→ **Assignment**: Write out again, please, the records below from the first line to the line holding "Open the Dependency", inclusive, and nothing else.

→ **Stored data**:
Content starts

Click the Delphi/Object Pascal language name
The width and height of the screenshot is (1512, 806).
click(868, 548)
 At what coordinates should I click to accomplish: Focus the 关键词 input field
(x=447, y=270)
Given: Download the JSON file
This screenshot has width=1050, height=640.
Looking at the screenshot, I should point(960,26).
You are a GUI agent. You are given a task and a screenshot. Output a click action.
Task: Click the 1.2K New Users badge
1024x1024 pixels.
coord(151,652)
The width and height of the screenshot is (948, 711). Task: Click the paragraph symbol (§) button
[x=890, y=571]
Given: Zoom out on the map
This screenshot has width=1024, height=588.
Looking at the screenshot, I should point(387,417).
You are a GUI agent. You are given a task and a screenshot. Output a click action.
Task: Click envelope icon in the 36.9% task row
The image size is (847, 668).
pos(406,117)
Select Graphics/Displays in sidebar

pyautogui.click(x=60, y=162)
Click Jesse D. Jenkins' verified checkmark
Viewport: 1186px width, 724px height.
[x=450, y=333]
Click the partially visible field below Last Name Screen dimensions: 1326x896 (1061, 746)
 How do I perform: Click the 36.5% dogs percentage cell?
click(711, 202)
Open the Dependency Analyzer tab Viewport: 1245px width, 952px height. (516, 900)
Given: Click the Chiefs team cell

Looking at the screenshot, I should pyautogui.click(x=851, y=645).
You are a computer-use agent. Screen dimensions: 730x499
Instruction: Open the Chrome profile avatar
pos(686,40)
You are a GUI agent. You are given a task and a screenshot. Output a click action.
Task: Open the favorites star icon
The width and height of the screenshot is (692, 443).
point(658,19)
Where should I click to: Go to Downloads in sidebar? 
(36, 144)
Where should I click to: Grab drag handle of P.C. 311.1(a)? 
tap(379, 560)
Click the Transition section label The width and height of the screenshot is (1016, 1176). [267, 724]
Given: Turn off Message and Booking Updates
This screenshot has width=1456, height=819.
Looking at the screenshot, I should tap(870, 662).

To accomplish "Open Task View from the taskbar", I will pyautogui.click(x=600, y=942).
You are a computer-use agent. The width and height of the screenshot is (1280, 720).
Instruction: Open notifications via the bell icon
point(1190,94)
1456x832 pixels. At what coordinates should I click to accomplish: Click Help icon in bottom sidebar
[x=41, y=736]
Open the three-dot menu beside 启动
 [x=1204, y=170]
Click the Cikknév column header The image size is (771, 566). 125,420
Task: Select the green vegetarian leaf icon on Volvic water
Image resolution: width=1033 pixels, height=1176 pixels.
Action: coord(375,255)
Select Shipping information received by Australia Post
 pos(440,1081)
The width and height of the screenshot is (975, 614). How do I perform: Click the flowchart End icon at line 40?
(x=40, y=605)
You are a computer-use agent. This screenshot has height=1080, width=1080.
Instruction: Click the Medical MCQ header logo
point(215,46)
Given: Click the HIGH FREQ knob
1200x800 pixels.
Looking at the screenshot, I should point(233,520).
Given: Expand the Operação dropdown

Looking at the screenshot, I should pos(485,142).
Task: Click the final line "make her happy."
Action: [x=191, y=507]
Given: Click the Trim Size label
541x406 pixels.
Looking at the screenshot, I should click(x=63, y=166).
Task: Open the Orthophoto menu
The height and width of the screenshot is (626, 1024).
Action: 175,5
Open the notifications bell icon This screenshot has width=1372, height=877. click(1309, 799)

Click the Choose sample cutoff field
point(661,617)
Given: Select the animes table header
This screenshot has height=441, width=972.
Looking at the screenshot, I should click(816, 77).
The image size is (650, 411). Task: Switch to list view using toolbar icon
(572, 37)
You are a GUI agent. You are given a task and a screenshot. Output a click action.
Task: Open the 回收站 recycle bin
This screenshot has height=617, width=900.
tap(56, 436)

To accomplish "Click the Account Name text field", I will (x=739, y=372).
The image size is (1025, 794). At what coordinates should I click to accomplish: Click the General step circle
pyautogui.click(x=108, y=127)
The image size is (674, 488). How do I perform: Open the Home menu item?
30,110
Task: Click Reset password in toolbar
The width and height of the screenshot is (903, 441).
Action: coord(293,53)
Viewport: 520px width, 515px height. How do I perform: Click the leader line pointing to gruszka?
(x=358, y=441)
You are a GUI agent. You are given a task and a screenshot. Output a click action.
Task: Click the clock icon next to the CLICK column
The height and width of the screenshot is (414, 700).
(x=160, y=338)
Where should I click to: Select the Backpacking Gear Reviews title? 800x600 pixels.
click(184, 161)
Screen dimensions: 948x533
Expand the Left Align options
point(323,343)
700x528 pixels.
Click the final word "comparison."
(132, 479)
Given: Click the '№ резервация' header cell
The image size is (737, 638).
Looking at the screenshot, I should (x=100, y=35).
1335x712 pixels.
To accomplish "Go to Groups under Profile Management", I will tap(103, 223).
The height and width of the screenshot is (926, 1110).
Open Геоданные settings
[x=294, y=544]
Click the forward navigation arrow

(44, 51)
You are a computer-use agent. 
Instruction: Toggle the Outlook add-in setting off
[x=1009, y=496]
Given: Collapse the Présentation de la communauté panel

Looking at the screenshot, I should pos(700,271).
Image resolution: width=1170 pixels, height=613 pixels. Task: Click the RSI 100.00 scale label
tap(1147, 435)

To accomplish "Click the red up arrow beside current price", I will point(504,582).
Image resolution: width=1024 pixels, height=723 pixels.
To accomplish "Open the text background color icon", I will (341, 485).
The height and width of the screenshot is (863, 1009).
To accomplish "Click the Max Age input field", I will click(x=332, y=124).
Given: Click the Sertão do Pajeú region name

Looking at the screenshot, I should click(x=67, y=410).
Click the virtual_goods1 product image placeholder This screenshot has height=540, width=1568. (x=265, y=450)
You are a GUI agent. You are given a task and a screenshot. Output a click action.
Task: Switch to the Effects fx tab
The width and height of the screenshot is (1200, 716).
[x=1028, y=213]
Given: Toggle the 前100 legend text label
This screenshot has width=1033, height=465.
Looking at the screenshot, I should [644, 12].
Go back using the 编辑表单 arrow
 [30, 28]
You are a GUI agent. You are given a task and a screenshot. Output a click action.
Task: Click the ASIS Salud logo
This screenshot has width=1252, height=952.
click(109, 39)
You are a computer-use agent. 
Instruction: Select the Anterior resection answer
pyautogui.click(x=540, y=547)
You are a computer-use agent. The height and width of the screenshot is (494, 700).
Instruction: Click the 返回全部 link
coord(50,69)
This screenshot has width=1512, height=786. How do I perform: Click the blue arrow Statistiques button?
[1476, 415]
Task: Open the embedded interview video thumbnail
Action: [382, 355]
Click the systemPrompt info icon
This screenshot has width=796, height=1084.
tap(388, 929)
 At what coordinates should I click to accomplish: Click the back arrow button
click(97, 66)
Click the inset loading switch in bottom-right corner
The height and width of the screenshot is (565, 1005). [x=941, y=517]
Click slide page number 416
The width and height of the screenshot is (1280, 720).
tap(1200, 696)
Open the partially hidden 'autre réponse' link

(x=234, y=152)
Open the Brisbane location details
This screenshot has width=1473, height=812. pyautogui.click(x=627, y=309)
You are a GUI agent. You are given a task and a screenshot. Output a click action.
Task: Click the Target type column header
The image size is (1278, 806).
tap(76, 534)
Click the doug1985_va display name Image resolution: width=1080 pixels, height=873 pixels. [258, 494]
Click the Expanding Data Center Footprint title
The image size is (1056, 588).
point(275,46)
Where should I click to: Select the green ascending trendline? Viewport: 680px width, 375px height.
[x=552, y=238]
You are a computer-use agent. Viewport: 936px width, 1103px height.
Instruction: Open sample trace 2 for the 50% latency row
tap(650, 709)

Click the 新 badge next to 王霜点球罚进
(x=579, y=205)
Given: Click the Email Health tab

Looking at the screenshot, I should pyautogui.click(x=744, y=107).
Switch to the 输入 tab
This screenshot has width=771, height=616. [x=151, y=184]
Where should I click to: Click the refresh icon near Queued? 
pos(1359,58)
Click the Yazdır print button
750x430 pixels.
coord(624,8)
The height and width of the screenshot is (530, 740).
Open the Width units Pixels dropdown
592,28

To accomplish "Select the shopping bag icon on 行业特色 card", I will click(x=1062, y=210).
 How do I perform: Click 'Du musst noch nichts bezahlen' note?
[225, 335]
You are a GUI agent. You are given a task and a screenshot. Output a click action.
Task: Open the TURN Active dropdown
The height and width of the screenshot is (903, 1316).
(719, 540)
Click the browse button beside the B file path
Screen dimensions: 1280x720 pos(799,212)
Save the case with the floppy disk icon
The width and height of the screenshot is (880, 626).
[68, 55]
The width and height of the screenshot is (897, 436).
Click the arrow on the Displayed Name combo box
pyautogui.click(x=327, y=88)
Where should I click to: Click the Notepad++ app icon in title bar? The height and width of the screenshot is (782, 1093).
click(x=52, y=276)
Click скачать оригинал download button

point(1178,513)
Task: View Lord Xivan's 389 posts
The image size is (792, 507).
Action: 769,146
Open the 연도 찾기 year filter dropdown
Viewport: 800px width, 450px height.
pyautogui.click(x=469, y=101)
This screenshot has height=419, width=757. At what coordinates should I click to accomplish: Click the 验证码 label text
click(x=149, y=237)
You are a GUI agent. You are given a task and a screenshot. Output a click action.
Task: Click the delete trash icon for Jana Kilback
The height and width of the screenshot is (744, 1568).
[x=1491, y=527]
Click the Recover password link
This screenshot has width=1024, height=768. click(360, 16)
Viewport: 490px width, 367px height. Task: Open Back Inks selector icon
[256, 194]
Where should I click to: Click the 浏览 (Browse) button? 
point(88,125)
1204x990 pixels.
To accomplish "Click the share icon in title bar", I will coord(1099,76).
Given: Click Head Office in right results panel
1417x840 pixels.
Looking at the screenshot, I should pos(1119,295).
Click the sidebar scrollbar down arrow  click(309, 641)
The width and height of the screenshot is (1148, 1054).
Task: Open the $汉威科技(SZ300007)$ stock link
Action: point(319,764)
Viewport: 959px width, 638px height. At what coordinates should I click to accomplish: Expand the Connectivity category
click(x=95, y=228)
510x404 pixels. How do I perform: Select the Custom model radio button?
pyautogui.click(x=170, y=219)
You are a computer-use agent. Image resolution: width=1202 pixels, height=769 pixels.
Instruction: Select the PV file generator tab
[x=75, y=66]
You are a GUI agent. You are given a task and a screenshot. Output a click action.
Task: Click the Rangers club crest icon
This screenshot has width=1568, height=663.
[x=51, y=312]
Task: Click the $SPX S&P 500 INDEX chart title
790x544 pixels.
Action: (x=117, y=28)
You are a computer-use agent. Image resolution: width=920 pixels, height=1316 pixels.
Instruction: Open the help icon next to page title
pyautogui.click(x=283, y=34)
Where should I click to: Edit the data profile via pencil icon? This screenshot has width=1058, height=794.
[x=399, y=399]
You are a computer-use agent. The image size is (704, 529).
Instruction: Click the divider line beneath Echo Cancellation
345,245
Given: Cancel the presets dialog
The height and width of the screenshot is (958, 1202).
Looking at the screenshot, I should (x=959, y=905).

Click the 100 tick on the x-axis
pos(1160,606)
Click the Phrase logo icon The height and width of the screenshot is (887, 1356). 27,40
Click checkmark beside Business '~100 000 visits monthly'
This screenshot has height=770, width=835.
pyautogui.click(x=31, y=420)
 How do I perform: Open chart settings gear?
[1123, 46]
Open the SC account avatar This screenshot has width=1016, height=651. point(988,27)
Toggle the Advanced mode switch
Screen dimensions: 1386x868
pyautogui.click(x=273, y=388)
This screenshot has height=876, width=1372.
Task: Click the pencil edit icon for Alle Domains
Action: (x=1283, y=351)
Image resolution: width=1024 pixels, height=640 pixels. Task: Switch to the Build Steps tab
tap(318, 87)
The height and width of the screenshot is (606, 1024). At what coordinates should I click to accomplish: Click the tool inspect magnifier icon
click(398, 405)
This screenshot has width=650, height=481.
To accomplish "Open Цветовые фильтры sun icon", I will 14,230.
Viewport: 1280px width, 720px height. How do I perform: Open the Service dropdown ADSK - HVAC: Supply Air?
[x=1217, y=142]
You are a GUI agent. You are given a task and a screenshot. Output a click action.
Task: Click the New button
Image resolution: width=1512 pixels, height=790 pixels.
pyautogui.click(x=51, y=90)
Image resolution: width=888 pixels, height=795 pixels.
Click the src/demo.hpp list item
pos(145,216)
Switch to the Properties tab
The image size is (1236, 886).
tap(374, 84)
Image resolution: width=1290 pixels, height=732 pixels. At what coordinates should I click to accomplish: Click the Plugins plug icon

Content ends

→ **Your solution**:
Click the Delphi/Object Pascal language name
The width and height of the screenshot is (1512, 806).
click(868, 548)
 At what coordinates should I click to accomplish: Focus the 关键词 input field
(x=447, y=270)
Given: Download the JSON file
This screenshot has width=1050, height=640.
Looking at the screenshot, I should point(960,26).
You are a GUI agent. You are given a task and a screenshot. Output a click action.
Task: Click the 1.2K New Users badge
1024x1024 pixels.
coord(151,652)
The width and height of the screenshot is (948, 711). Task: Click the paragraph symbol (§) button
[x=890, y=571]
Given: Zoom out on the map
This screenshot has width=1024, height=588.
Looking at the screenshot, I should point(387,417).
You are a GUI agent. You are given a task and a screenshot. Output a click action.
Task: Click envelope icon in the 36.9% task row
The image size is (847, 668).
pos(406,117)
Select Graphics/Displays in sidebar

pyautogui.click(x=60, y=162)
Click Jesse D. Jenkins' verified checkmark
Viewport: 1186px width, 724px height.
[x=450, y=333]
Click the partially visible field below Last Name Screen dimensions: 1326x896 (1061, 746)
 How do I perform: Click the 36.5% dogs percentage cell?
click(711, 202)
Open the Dependency Analyzer tab Viewport: 1245px width, 952px height. (516, 900)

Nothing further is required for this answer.